## Tasks to perform
A. In the AWS IoT Shadow Service tutorial, what name is entered for the policy that is created?
B. Carry the AWS IoT Shadow Service tutorial forward from its final sentence, writing the steps that come next in the same style.

## Supplied passage

Use Amazon AWS IoT Shadow Service

Preparation

• Ameba x 1
• Led x 1

Example

• Introduction
  Amazon AWS IoT is a cloud IoT service platform:
• AWS IoT is a platform that enables you to connect devices to AWS Services and other devices, secure data and interactions, process and act upon device data, and enable applications to interact with devices even when they are offline.(from https://aws.amazon.com/iot/how-it-works/)The service architecture of AWS IoT:
  
  (Picture from http://docs.aws.amazon.com/iot/latest/developerguide/aws-iot-how-it-works.html)

  In the architecture, Ameba belongs to the upper-left “Things” block. A TLS secure channel will be established between “Things” and the MQTT Message Broker. Afterwards, “Things” and “Message Broker” communicate using MQTT Protocol via this secure channel. Behind the “Message Broker”, the “Thing Shadows” keeps messages temporarily when Ameba is offline, and sends the control message to Ameba next time it is connected. The “Rules Engine” allows you to place restrictions to the behavior of Things or to connect Things to other services of Amazon.

• AWS Management Console
  First, create an account and sign up for AWS IoT service: https://aws.amazon.com/
  Afterwards, log in to the Amazon Management Console and click “IoT Core”.
  Then you will enter the home page of AWS IoT. To offer the best service quality, Amazon offers servers in different regions for users to choose from. Click the region dropdown menu at the upper-right:
  

  Choose a nearby region.
  

  Then click “Get started”
  

  Enter the main page of AWS IoT
  

  

  There is an item “Things” under the field “Manage” on the left. Choose it and click “Register a thing”
  

  Enter the next page and click “Create a single thing”
  

  We fill in “ameba” on the Name field. Attributes represent the status of ameba. The value of the attributes can be updated directly by ameba or by the control side and the control side can request ameba to set the attribute to the desired value.
  Here we add an attribute named “led” with the value “0”, and click “Next”.

  

  Click “Create thing without a certificate” and enter the next page
  

  Then we can see that a thing named “ameba” was successfully created.
  

  Click field Secure “Policies” on the left and click “Create a policy”

  Policy is used to restrict the functions that a “thing” can do, it can limit the MQTT actions or specific topic that can be performed. Learn more about policy:
  http://docs.aws.amazon.com/iot/latest/developerguide/authorization.html

  

  Here we do not place the policy on ameba. Fill in “amebaPolicy” in the Name field, “iot:*” in the Action field and “*” in Resources field. Then check “Allow”. Finally, click “Create”.
  

  Finish the Policy setting：
  

  Next, we have to set up the TLS certificate. Click “Create a certificate”. Click ”Secure-> certificates” on the left and click “Create a certificate” on the right.
  

  You can choose to use user-defined certificate or generate a certificate by AWS IoT. In this example we click “1-Click certificate create” to generate a TLS certificate.
  

  Then, you can see 4 links. Please click each of the 4 links to download “public key”, “private key”, “certificate” and “rootCA”.
  After downloading the 4 files, click “Done” and go back to certificates main page.

## Recorded information
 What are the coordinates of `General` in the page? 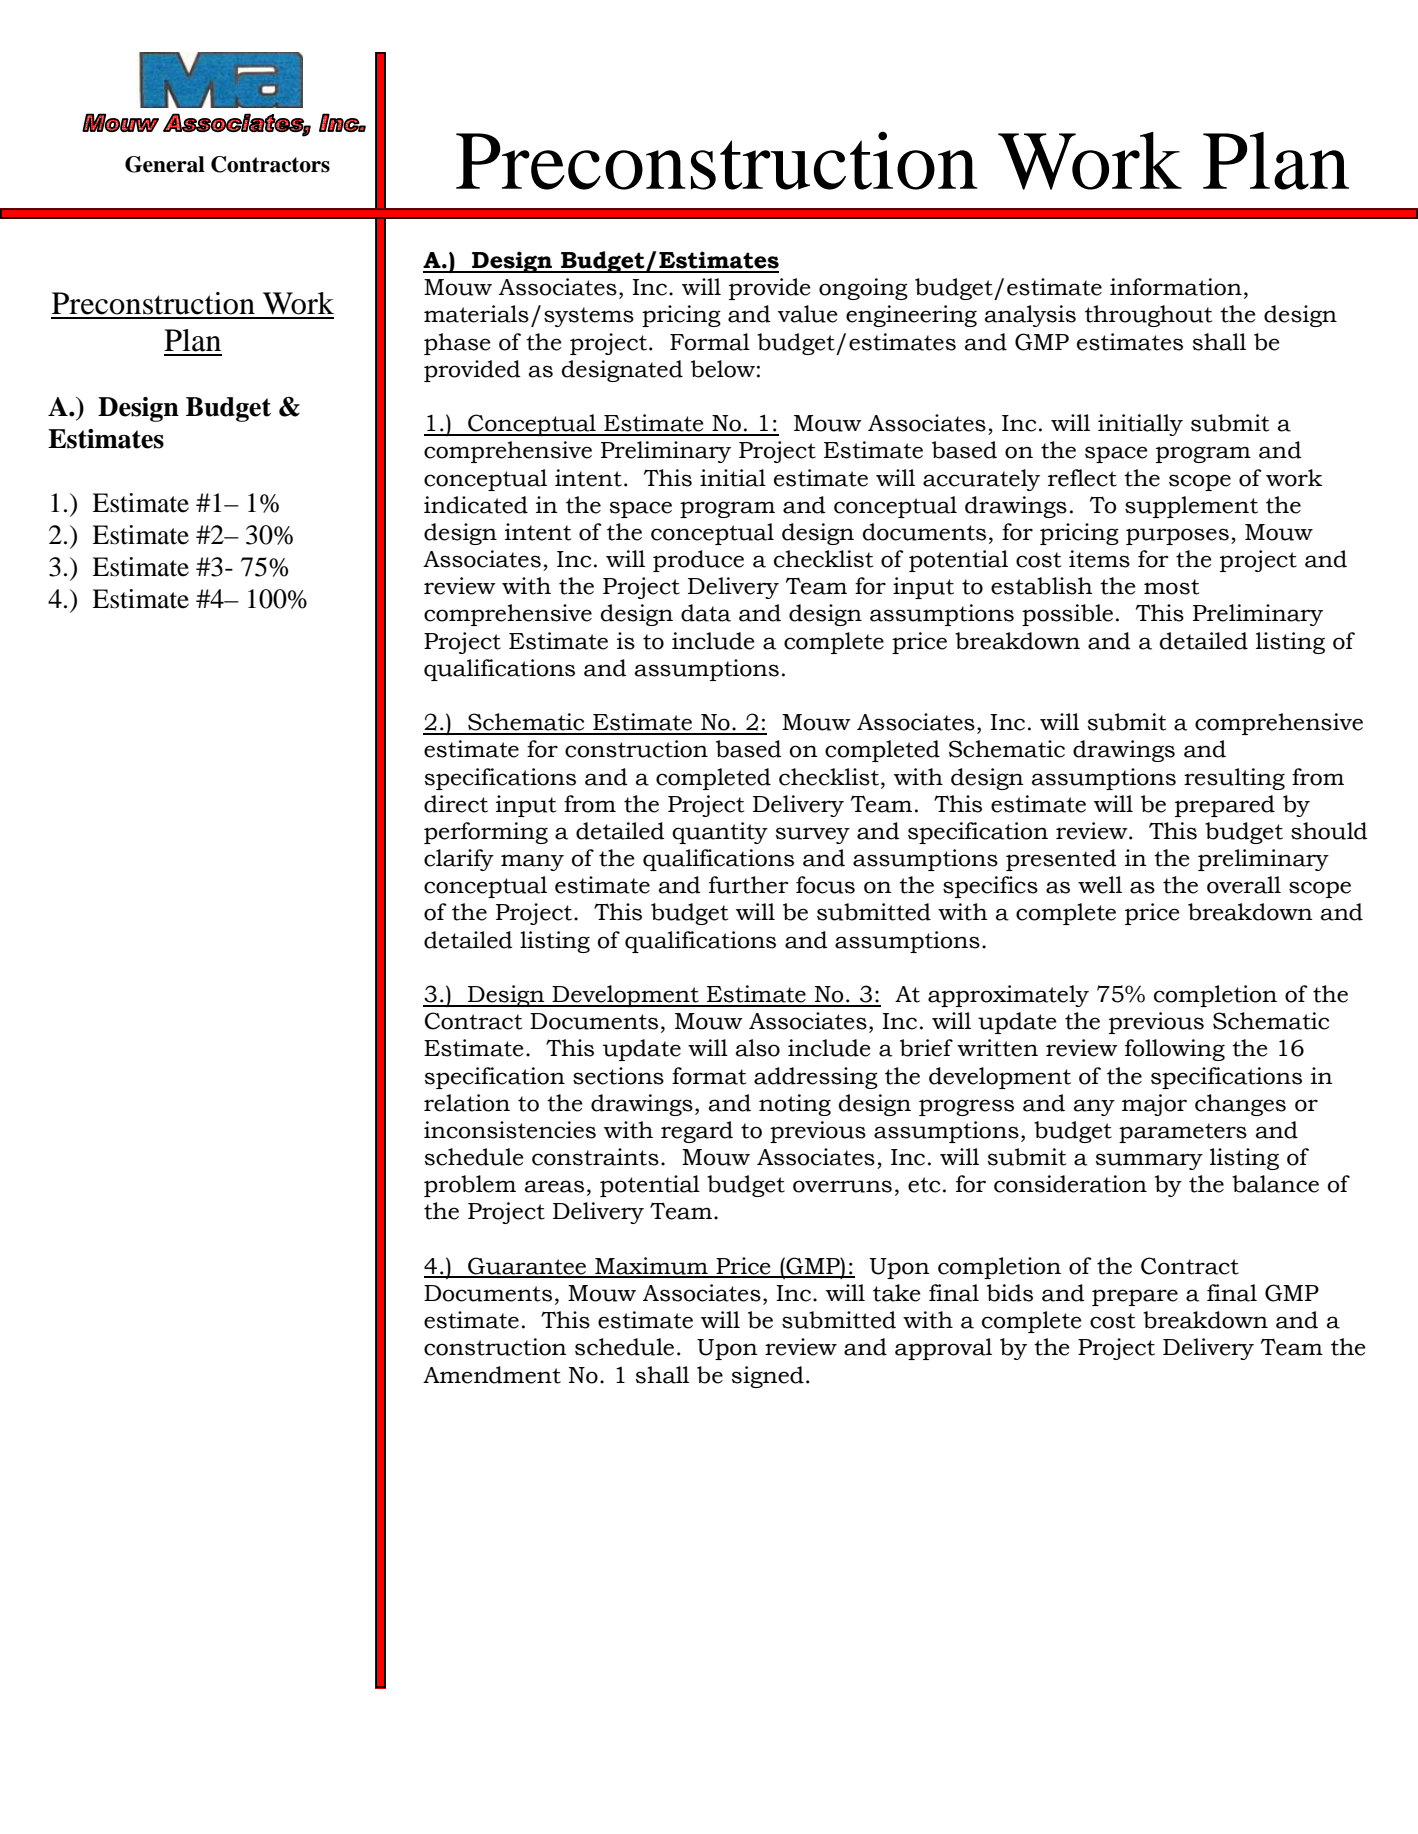 It's located at (165, 164).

## Answers to the problems
A. amebaPolicy

B.
  Click “Attach a policy” in the “Actions” dropdown menu.
  

  

  Choose “AmebaPolicy” and click “Attach”

  Then go back to the “Actions” drop-down menu at the top right of the certificates homepage, click on “Attach thing”, select the thing “ameba” you just created when the window below appears, then click on “Attach”

  

  

  Then activate the certificate. Go back to the certificates main page and click certificate, and click “Activate” in the “Actions” dropdown menu.
  

  Go back to the filed on the left, choose ”Manage->Things” and click ameba thing we created.
  

  Enter ameba thing page, choose “Interact” on the left. Find out the information of Rest API Endpoint to set Amazon Alexa:
  — REST API endpoint: In the value “https://a1a7oo4baosgyy.iot.us-east-1.amazonaws.com/things/ameba/shadow”, the part “a1a7oo4baosgyy.iot.us-east-1.amazonaws.com” is the MQTT Broker server address.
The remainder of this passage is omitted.